*** Opening DATA TO PROCESS ***

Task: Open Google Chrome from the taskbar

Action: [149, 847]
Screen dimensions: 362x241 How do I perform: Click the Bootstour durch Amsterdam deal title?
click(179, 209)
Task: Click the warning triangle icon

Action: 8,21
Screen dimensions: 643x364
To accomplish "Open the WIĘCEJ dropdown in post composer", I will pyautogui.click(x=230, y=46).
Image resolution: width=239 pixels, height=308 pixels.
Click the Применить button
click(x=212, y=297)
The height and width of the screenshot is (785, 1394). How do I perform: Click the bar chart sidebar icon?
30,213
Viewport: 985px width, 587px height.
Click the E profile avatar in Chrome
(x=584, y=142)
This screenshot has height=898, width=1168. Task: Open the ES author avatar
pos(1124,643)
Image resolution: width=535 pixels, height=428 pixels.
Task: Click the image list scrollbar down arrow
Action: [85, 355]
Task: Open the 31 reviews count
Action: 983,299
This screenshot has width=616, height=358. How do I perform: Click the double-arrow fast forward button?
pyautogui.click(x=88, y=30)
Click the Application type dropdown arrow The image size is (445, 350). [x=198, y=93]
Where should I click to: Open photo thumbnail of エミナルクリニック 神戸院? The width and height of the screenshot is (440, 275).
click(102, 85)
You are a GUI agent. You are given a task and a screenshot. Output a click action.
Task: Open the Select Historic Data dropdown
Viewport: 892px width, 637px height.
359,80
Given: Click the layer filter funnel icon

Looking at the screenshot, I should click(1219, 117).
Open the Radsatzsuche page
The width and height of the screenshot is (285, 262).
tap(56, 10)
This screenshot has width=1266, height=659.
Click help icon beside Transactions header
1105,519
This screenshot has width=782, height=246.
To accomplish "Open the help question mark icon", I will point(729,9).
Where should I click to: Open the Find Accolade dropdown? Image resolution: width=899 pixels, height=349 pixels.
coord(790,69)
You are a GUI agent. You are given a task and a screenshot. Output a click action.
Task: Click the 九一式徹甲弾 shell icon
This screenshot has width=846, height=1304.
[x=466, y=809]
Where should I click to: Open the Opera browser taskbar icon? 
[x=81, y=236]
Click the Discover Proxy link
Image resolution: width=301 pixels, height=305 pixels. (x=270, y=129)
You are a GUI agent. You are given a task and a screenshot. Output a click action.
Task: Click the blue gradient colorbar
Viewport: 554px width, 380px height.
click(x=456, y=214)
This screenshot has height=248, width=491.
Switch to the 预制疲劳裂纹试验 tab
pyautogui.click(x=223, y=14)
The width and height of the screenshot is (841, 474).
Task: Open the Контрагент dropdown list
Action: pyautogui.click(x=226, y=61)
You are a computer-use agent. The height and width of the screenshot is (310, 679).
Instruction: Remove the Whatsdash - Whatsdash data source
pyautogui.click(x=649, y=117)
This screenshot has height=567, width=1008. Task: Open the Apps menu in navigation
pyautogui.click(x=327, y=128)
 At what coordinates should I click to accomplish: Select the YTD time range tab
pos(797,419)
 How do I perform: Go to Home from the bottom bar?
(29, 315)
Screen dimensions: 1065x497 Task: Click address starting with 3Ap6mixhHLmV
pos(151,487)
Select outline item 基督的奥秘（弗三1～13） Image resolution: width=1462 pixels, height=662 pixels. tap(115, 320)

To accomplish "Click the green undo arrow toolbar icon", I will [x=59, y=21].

*** Closing DATA TO PROCESS ***

## ASSIGNMENT
In the entries above, identify each line that includes the string "will", then copy it.

## SOLUTION FOR THIS EXERCISE
To accomplish "Open the WIĘCEJ dropdown in post composer", I will pyautogui.click(x=230, y=46).
To accomplish "Open the help question mark icon", I will point(729,9).
To accomplish "Click the green undo arrow toolbar icon", I will [x=59, y=21].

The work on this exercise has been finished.